Task requirements |
Exact copies of all the records are to be printed.

(Data extracted from a collection)
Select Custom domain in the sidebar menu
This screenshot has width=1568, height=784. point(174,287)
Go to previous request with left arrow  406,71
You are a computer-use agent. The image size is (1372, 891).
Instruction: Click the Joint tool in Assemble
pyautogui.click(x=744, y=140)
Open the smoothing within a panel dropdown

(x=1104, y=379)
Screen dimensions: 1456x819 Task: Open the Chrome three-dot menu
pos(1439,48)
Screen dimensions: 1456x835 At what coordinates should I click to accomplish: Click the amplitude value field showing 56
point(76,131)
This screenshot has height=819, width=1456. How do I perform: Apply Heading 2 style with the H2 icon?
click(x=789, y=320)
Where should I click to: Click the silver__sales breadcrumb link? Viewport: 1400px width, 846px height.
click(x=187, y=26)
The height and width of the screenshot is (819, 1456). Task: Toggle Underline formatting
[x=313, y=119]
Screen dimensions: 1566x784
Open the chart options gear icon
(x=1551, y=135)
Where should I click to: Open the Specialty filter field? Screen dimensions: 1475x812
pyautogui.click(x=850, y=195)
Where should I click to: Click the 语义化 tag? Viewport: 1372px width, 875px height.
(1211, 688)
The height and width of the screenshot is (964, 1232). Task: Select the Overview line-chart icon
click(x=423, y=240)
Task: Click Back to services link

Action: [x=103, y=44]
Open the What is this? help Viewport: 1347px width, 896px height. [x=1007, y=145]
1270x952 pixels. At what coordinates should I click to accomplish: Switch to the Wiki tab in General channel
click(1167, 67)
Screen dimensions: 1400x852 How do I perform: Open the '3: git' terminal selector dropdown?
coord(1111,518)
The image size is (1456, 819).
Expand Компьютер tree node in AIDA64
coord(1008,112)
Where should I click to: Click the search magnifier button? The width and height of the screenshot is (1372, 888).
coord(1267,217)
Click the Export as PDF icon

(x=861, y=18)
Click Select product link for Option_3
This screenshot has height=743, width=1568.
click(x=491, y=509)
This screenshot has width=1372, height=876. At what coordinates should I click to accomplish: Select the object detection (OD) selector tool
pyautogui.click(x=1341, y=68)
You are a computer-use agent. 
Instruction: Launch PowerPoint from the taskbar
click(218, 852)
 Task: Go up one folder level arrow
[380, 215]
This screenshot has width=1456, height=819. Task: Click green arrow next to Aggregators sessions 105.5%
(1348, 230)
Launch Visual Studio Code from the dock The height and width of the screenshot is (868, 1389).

Exercise result |
Select Custom domain in the sidebar menu
This screenshot has width=1568, height=784. point(174,287)
Go to previous request with left arrow  406,71
You are a computer-use agent. The image size is (1372, 891).
Instruction: Click the Joint tool in Assemble
pyautogui.click(x=744, y=140)
Open the smoothing within a panel dropdown

(x=1104, y=379)
Screen dimensions: 1456x819 Task: Open the Chrome three-dot menu
pos(1439,48)
Screen dimensions: 1456x835 At what coordinates should I click to accomplish: Click the amplitude value field showing 56
point(76,131)
This screenshot has height=819, width=1456. How do I perform: Apply Heading 2 style with the H2 icon?
click(x=789, y=320)
Where should I click to: Click the silver__sales breadcrumb link? Viewport: 1400px width, 846px height.
click(x=187, y=26)
The height and width of the screenshot is (819, 1456). Task: Toggle Underline formatting
[x=313, y=119]
Screen dimensions: 1566x784
Open the chart options gear icon
(x=1551, y=135)
Where should I click to: Open the Specialty filter field? Screen dimensions: 1475x812
pyautogui.click(x=850, y=195)
Where should I click to: Click the 语义化 tag? Viewport: 1372px width, 875px height.
(1211, 688)
The height and width of the screenshot is (964, 1232). Task: Select the Overview line-chart icon
click(x=423, y=240)
Task: Click Back to services link

Action: [x=103, y=44]
Open the What is this? help Viewport: 1347px width, 896px height. [x=1007, y=145]
1270x952 pixels. At what coordinates should I click to accomplish: Switch to the Wiki tab in General channel
click(1167, 67)
Screen dimensions: 1400x852 How do I perform: Open the '3: git' terminal selector dropdown?
coord(1111,518)
The image size is (1456, 819).
Expand Компьютер tree node in AIDA64
coord(1008,112)
Where should I click to: Click the search magnifier button? The width and height of the screenshot is (1372, 888).
coord(1267,217)
Click the Export as PDF icon

(x=861, y=18)
Click Select product link for Option_3
This screenshot has height=743, width=1568.
click(x=491, y=509)
This screenshot has width=1372, height=876. At what coordinates should I click to accomplish: Select the object detection (OD) selector tool
pyautogui.click(x=1341, y=68)
You are a computer-use agent. 
Instruction: Launch PowerPoint from the taskbar
click(218, 852)
 Task: Go up one folder level arrow
[380, 215]
This screenshot has width=1456, height=819. Task: Click green arrow next to Aggregators sessions 105.5%
(1348, 230)
Launch Visual Studio Code from the dock The height and width of the screenshot is (868, 1389).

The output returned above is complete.